Christine Leinonen, a former state trooper from Polk City, Fla., stood stricken onstage, struggling to read the words about her son on the TelePrompTer at the rear of the convention hall. Christopher “Drew” Leinonen died six weeks ago, along with his boyfriend Juan and 47 others, in the massacre at Orlando’s Pulse nightclub.
“Christopher was my only child, and as I used to tell him, you can’t do better than perfect,” his mother told the delegates at the Democratic convention in Philadelphia on Wednesday night. “Where was common sense the day he died? I never want you to ask that question about your child. That’s why I support Hillary Clinton.”
Leinonen struggled to speak those words, but they were carefully chosen. Common sense is one of the terms that gun-control lobbyists advise their clients and allies to use when framing their arguments about the fraught subject of guns, lest opponents weaponize their words.
Pollster Anna Greenberg, who works with the gun-control group Americans for Responsible Solutions, tells supporters to talk about “the gun lobby,” but not the National Rifle Association, which in many voters’ minds is about hunting and sport. Talk about closing loopholes, not about stricter gun laws. Talk about background checks, not a national gun registry. And never promise that anything is a fix-all or use the loaded phrase “gun control.”
“By using the right arguments and language to bring more Americans into our movement, galvanize our allies and fight back against the gun lobby, we can win this fight,” according to a strategy memo circulated to allies in Philadelphia this week.

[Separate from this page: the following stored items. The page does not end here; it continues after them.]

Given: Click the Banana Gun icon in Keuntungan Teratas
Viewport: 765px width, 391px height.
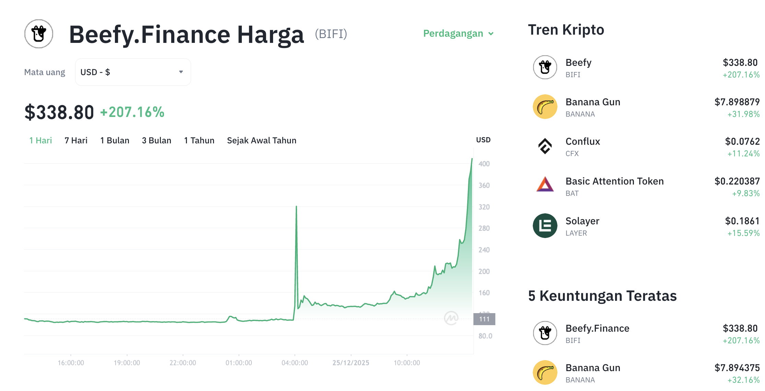Looking at the screenshot, I should 545,372.
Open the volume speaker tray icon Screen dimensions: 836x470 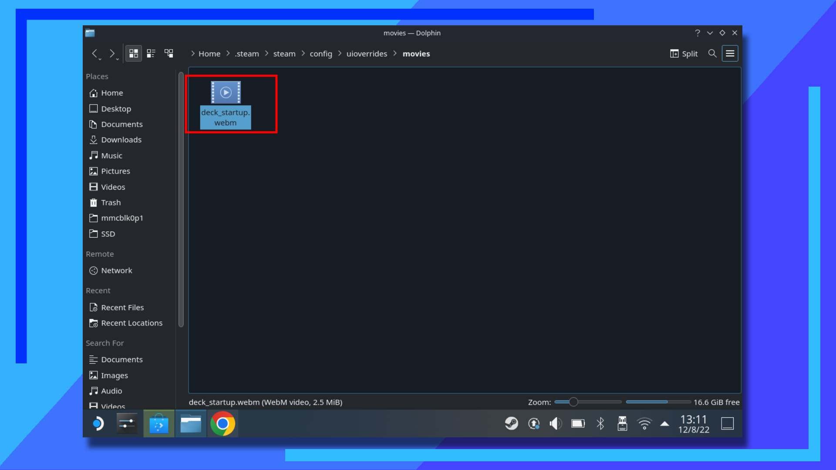(556, 423)
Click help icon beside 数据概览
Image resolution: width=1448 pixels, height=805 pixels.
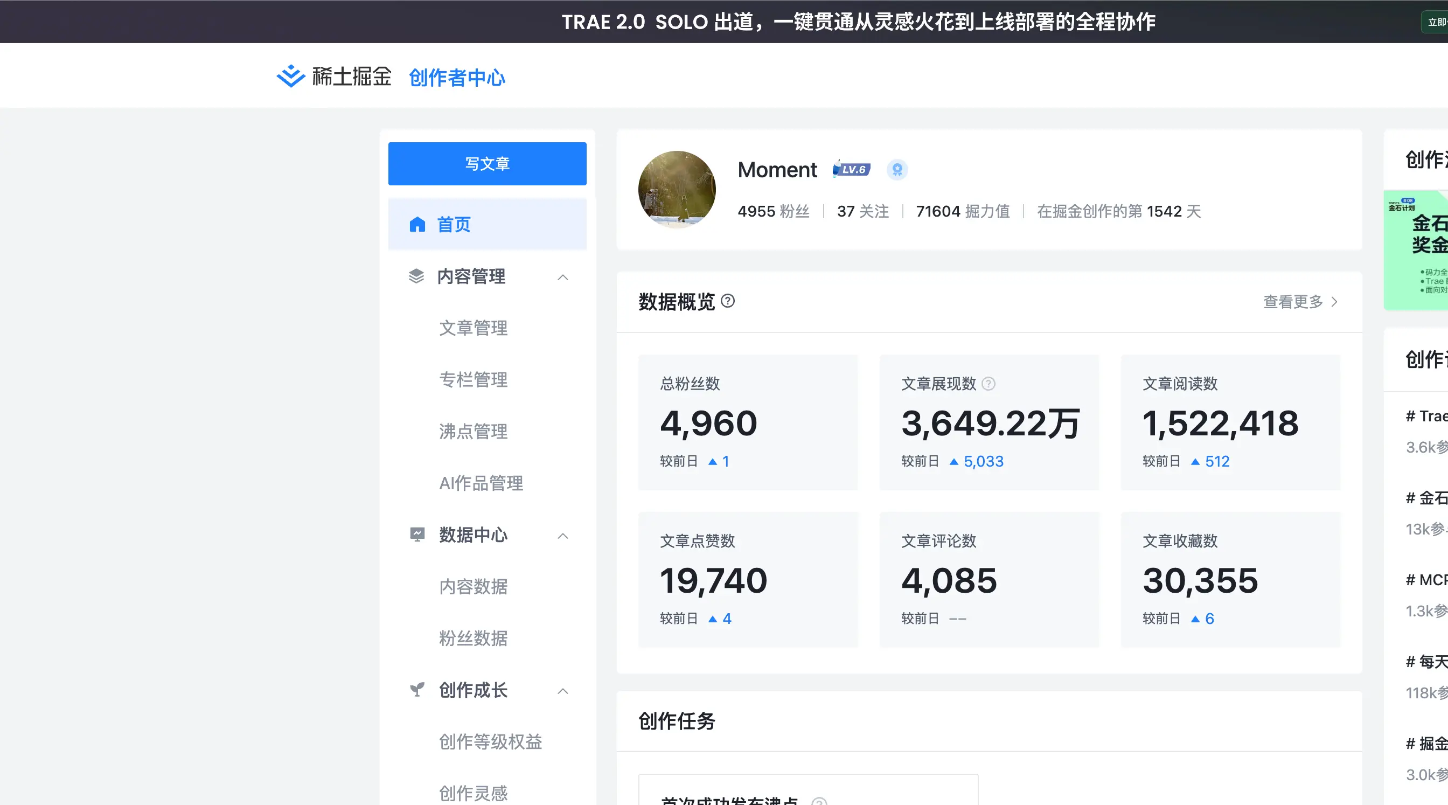[727, 301]
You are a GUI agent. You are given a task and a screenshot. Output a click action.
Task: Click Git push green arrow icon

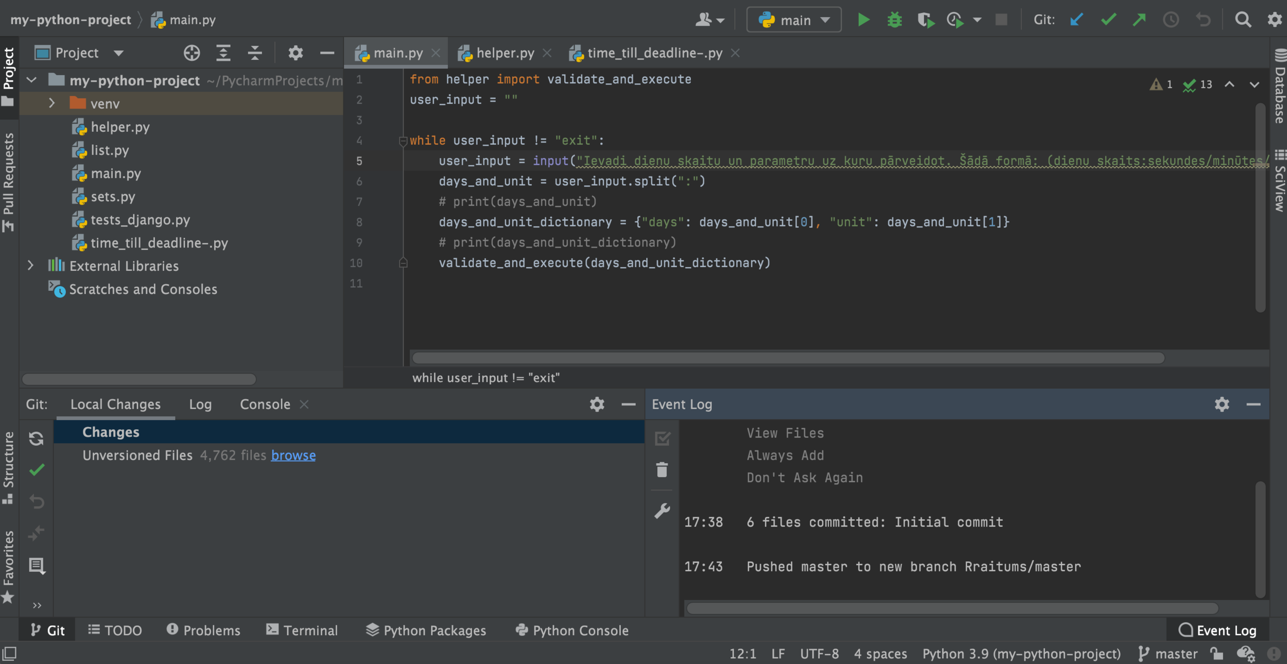point(1139,20)
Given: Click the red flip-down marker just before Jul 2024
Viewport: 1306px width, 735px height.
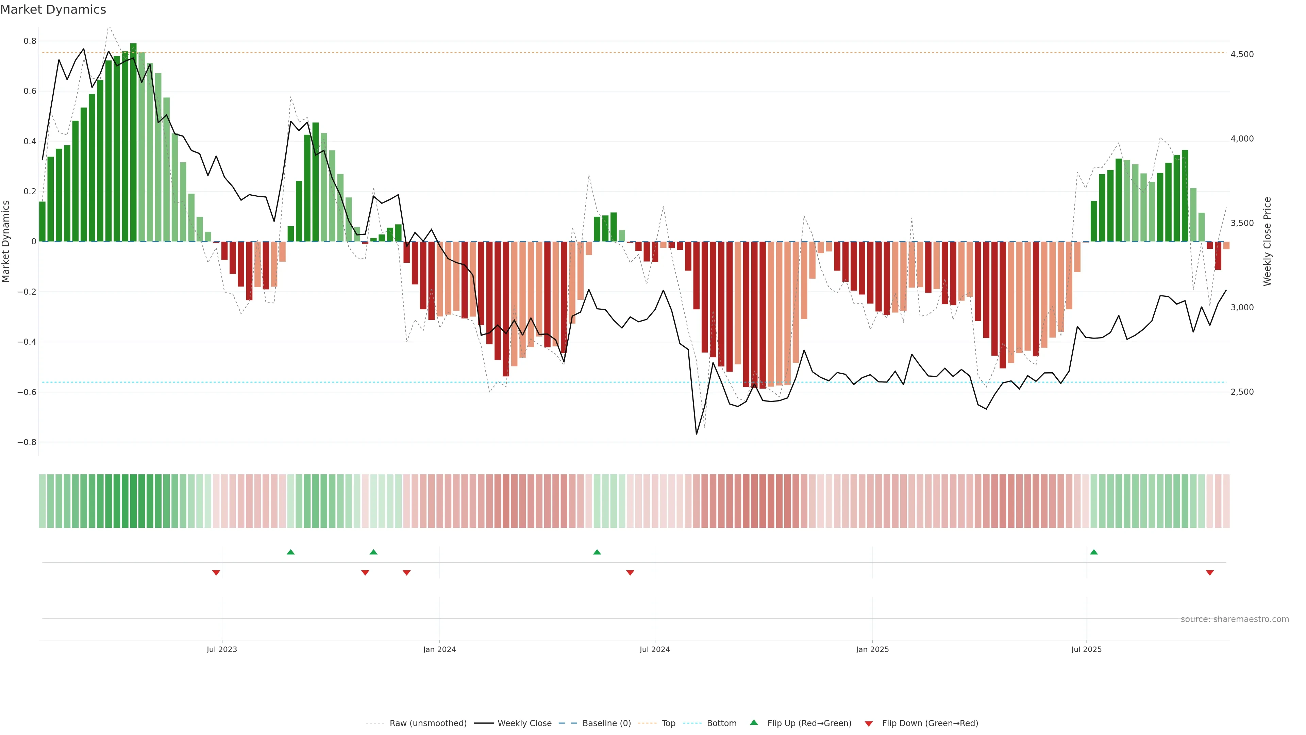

This style of messaging played out in events around Philadelphia this week as Hillary Clinton prepared to accept her party’s nomination. Unlike other recent Democratic presidential campaigns, Clinton has made combating gun violence a signature issue. And in Virginia Sen. Tim Kaine, she picked a running made who is a longtime foe of the National Rifle Association, which called itself a civil rights group when the Republicans met in Cleveland for their convention.
“Tim Kaine is someone who has put gun violence prevention front and center,” gun-control activist Mark Kelly told reporters at a lunch this week. “It’s clearly not 1994 any more.” That was the year Democrats passed an assault weapons ban, only to pay the political price in disastrous midterm elections that helped Republicans retake Congress. Since then, candidates have tried not to provoke the powerful gun rights groups, even as there are more than 33,000 gun deaths every year and more than 130,000 shootings.
But in Clinton, gun-control activists think they have a champion for their cause. “In the White House, Hillary will stand up to the gun lobby,” said former Arizona Rep. Gabby Giffords, who survived a mass shooting in 2001 in her hometown of Tucson and is married to Kelly. “That’s why I’m voting for Hillary.”
Clinton’s team is betting the public’s thinking has shifted. High-profile shootings like Virginia Tech, Sandy Hook Elementary School and the Orlando nightclub have added to public anxiety, and allies see a political upside to taking on gun-rights activists. “People’s minds were certainly changed around Sandy Hook, but the cumulative effect of these tragedies is starting to increase the intensity of the attention we give this issue,” said Sen. Chris Murphy of Connecticut, one of the party’s leading voices against gun violence. Some 90% of Americans now support a strengthened background-check system. “If Hillary Clinton wins, she wins with a mandate on this issue,” Murphy told reporters on Tuesday. “And that’s the first time in 20 years that you have a presidential candidate run openly and strongly on the issue of guns.”
Dan Gross, president of the Brady Campaign to Prevent Gun Violence, says the political climate for gun-control activists is better than at any time in recent memory. “Finally this issue has become the defining issue that it’s always deserved to be,” Gross told TIME. “The gun lobby is much more of a paper tiger than people have long assumed. This is an issue where voters are prepared to hold our elected leaders accountable.” Look for anti-gun groups to use the same approach to House and Senate races, too.
For the first two nights of the Democratic convention, speakers were largely silent about the topic. That changed Wednesday evening. A procession of speakers—activists, celebrities and Americans who have lost family members to gun violence—took the podium in Philadelphia to issue wrenching pleas for tighter gun laws. Many of them deployed the language that pollsters like Greenberg advise.
“We need to take action, and we need to take action now,” producer and director Lee Daniels told the crowd. “There’s only one candidate willing on the gun lobby and keep our families safe.”
The Rev. Jesse Jackson called Clinton a fighter who would “make us more secure by banning assault weapons that are turning our communities into killing fields.”
Erica Smegielski, a young woman from Connecticut whose mother was the principal at Sandy Hook and died in the massacre, told the hall that “what we need is another mother who’s willing to do what’s right. Whose bravery can live up in equal measure to my mom’s. What we need is to elect Hillary Clinton.”
The point was driven home again and again. And the message was clear: Gun regulation would be debate front and center in the 2016 election.